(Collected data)
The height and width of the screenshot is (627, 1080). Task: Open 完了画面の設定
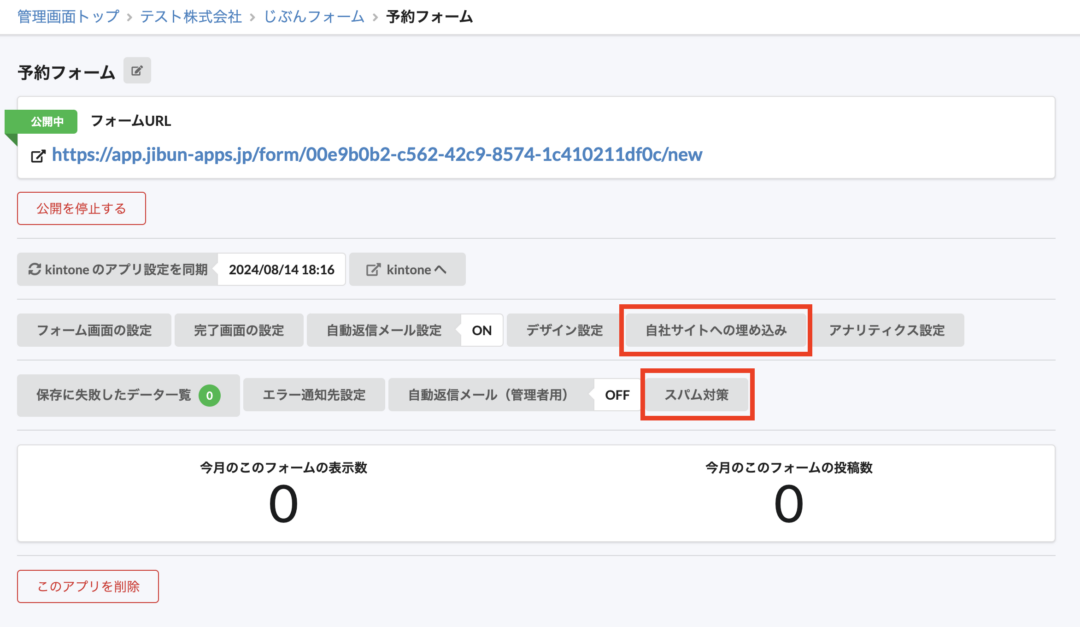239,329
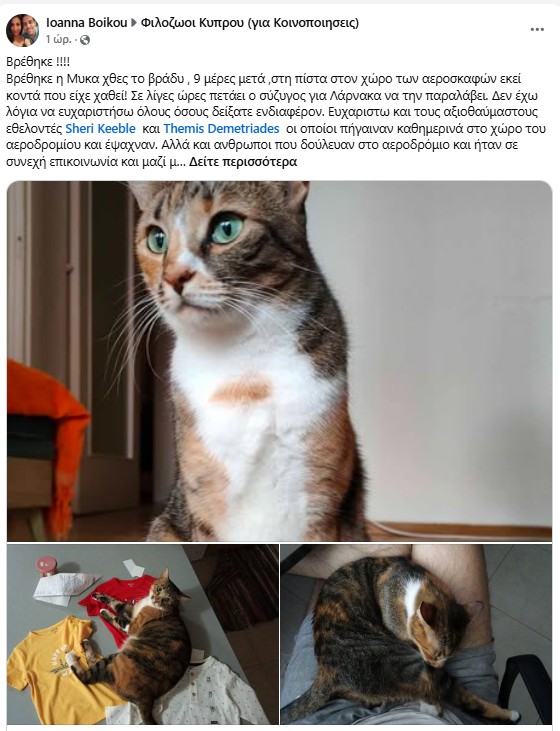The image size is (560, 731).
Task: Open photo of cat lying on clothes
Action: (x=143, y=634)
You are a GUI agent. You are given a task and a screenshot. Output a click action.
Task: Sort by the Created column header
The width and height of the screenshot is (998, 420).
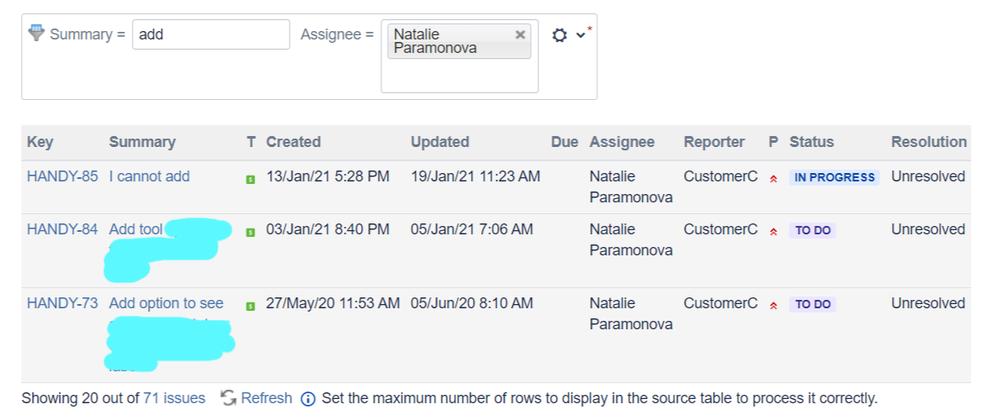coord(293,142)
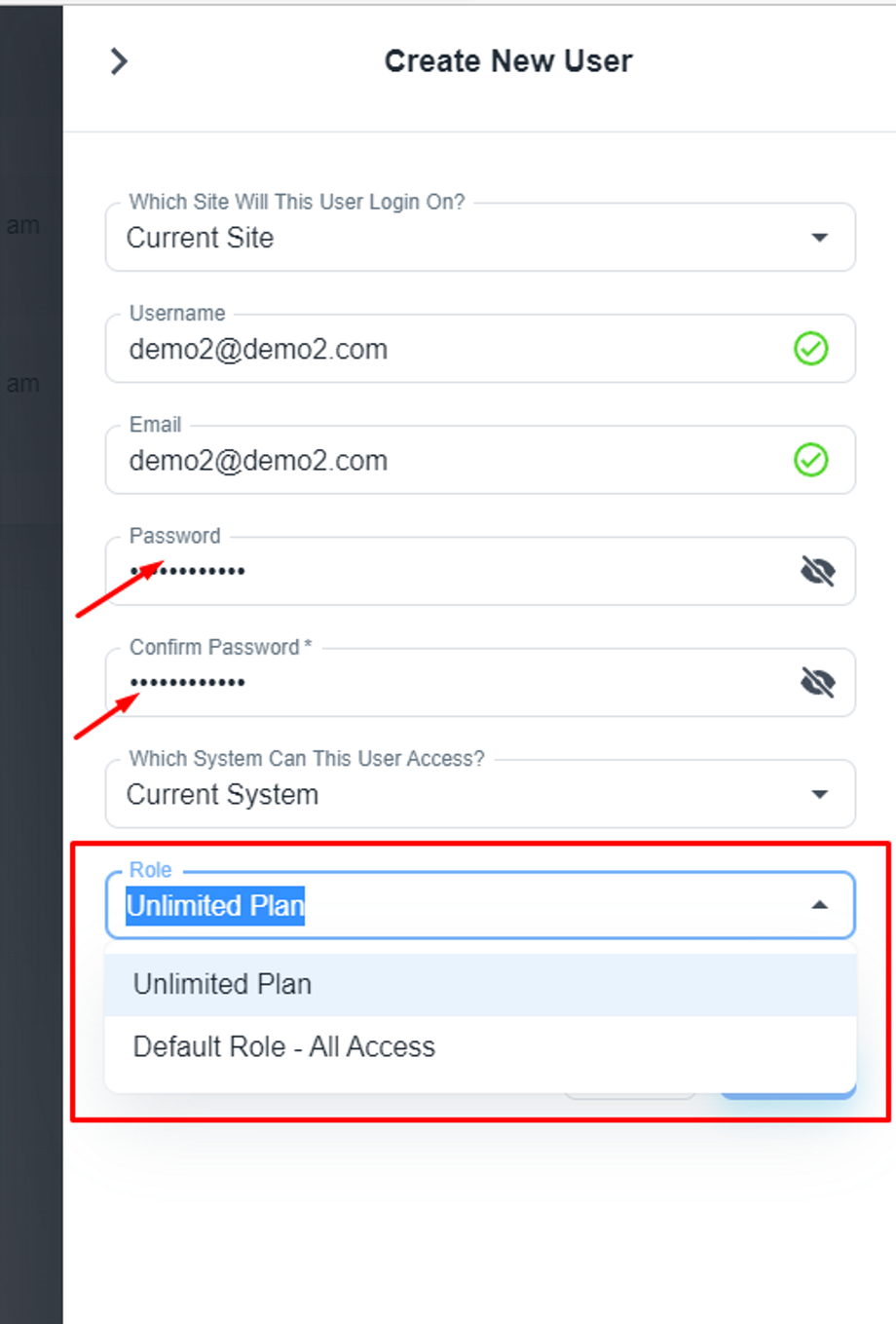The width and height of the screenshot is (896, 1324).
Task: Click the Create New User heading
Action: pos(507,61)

--

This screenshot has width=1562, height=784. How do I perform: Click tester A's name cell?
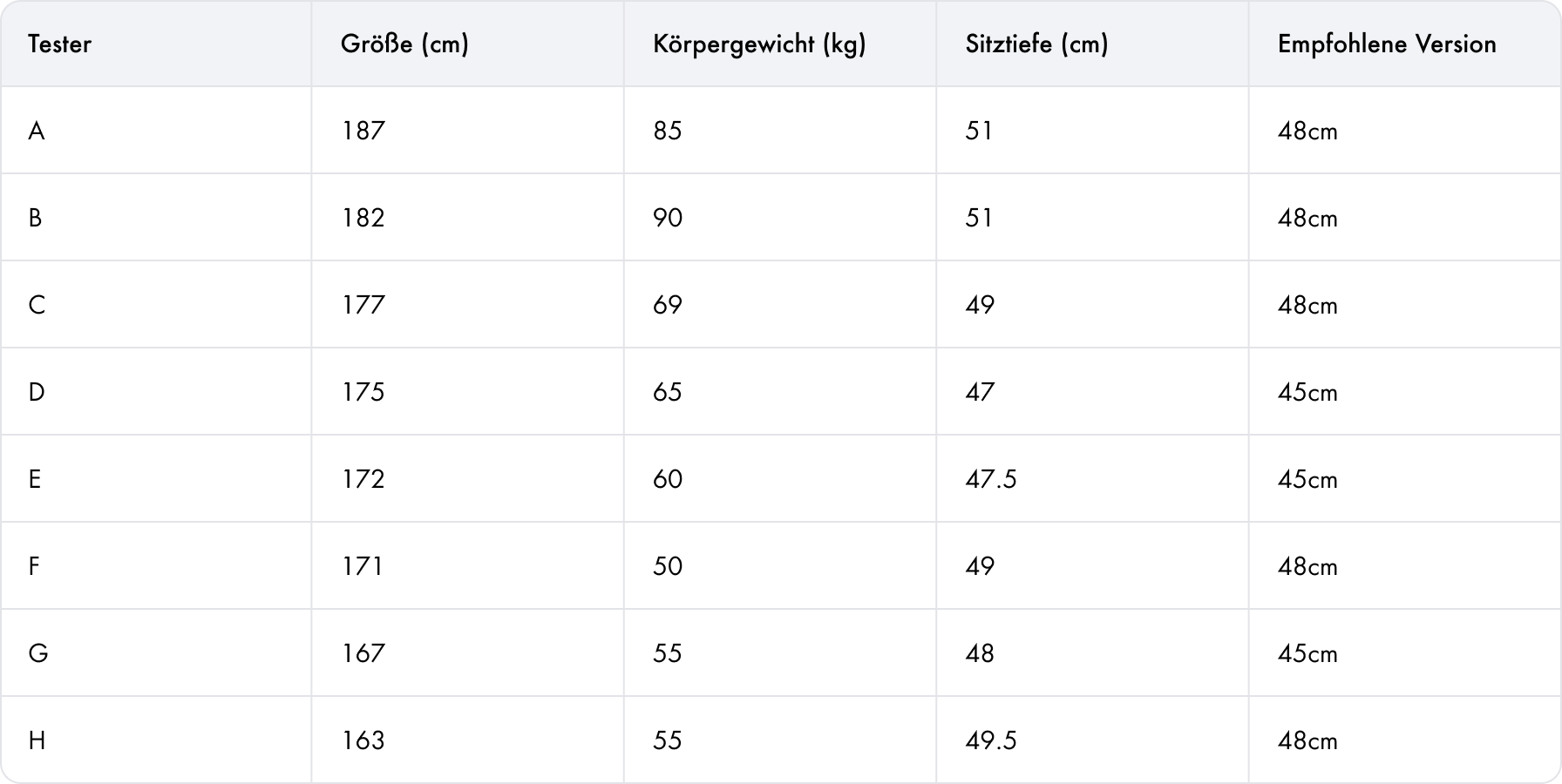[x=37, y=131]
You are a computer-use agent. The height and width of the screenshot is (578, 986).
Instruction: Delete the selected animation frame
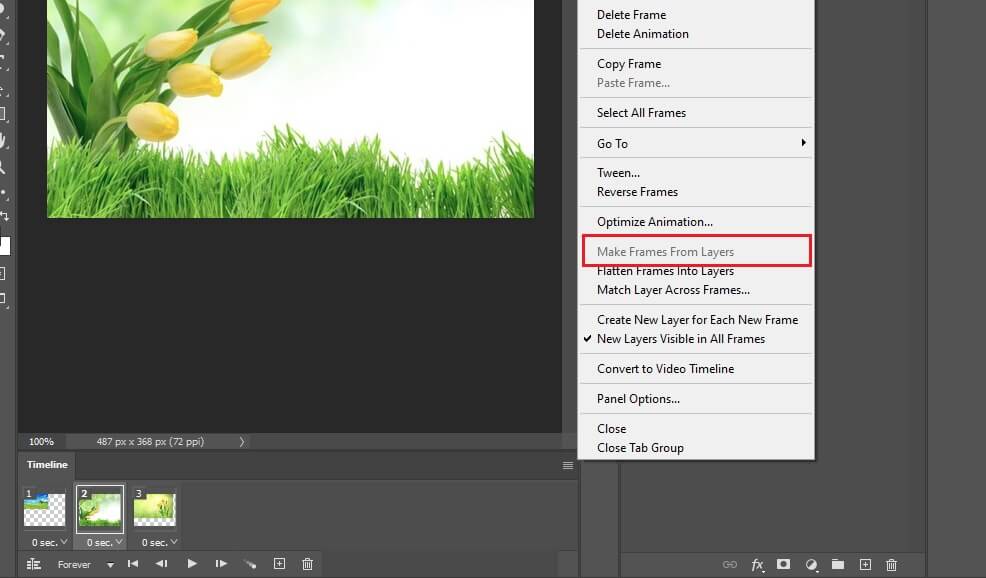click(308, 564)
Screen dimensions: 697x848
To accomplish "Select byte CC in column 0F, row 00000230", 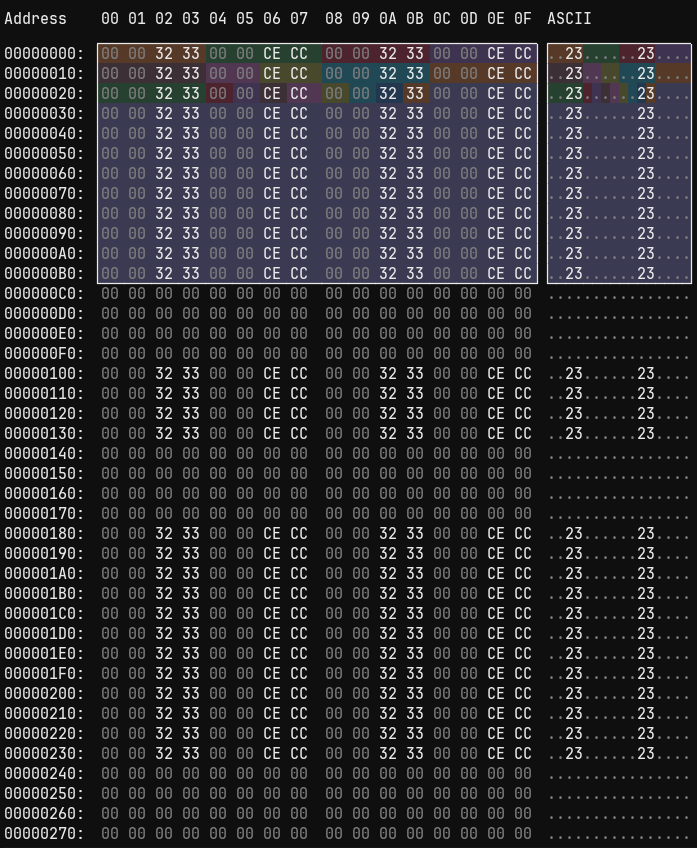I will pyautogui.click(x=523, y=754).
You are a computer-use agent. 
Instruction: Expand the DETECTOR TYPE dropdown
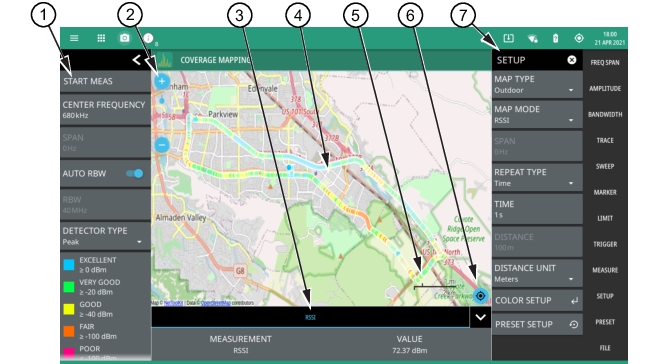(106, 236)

---

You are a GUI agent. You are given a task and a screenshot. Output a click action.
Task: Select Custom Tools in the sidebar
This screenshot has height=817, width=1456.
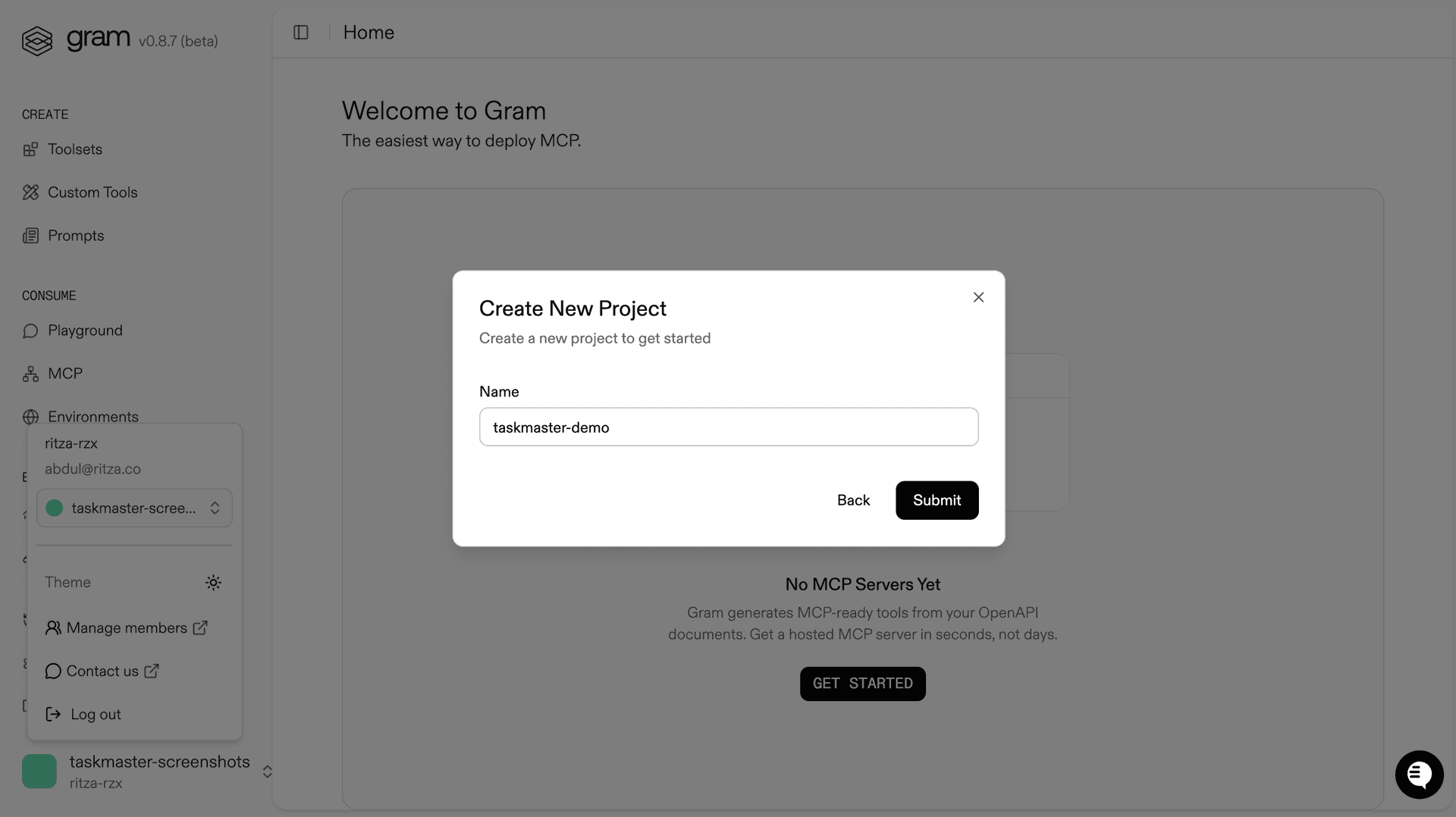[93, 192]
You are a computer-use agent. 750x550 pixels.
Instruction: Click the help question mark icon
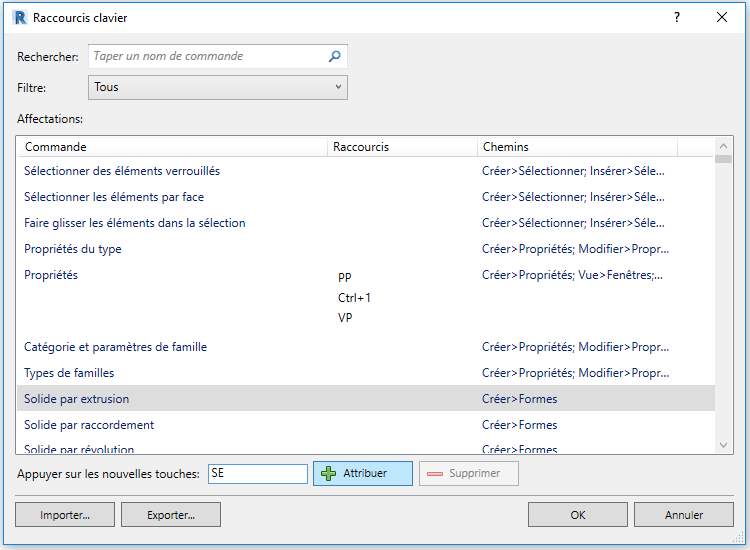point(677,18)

→ What this task involves: Only a number is wanted. How many lines of the entries above carry "computer"?

→ Written response: 3